Natomiast przy wekslu in blanco rozróżnić należy powstanie zobowiązania wekslowego (poprzez złożenie podpisu i wręczenie weksla wierzycielowi) od powstania odpowiedzialności z weksla (poprzez prawidłowe uzupełnienie weksla przez wierzyciela). Natomiast poręczyciel wekslowy odpowiada tak samo jak ten, za kogo poręczył (art. 32 pr.weksl.) — z uwzględnieniem oczywiście treści deklaracji wekslowej, która może zasady odpowiedzialności modyfikować.
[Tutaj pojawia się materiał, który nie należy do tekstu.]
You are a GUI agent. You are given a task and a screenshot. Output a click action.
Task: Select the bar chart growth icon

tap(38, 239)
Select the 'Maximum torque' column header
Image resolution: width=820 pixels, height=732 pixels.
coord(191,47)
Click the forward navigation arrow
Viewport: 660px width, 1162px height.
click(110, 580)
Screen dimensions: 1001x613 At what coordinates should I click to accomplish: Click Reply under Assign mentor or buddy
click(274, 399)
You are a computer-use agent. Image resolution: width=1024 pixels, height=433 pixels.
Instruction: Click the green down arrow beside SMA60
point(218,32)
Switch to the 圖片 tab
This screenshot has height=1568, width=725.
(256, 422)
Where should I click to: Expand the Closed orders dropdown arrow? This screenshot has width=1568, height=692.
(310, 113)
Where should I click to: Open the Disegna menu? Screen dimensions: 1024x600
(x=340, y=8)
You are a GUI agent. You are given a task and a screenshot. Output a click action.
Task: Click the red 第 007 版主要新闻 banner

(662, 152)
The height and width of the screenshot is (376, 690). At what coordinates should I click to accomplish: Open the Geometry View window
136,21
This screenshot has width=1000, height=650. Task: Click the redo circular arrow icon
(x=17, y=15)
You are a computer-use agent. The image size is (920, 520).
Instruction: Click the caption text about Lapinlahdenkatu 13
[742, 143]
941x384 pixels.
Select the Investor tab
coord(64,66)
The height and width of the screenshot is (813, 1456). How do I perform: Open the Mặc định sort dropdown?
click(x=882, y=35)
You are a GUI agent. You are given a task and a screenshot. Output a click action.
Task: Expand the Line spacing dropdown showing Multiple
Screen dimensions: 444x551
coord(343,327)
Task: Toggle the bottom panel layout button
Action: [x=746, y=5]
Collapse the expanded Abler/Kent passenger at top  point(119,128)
Skoro pozwany agent regulował raty, to każda ze spłat stanowiła uznanie niewłaściwe długu — ze skutkiem w postaci przerwaniem biegu przedawnienia roszczeń (każda z rat przerywała bieg przedawnienia wobec całości należności powoda, po czym termin biegł na nowo, art. 124 par. 1 kc). Między zapłatą ostatniej z tych rat a wypełnieniem weksla nie minęły 3 lata, co oznacza, że nie doszło do przedawnienia roszczeń — a więc na owo przedawnienie nie mógł się także powołać poręczyciel wekslowy (bo jego zobowiązanie wygasa wraz z wygaśnięciem zobowiązania głównego).
W konsekwencji SN uchylił wyrok w części, w jakiej oddalono roszczenia wobec poręczyciela i nakazał ponowne zajęcie się sprawą — z uwzględnieniem tego, że nie nastąpiło jeszcze przedawnienie zobowiązań z poręczenia wekslowego, co jednak nie zwalnia sądu z obowiązku analizy treści deklaracji wekslowej.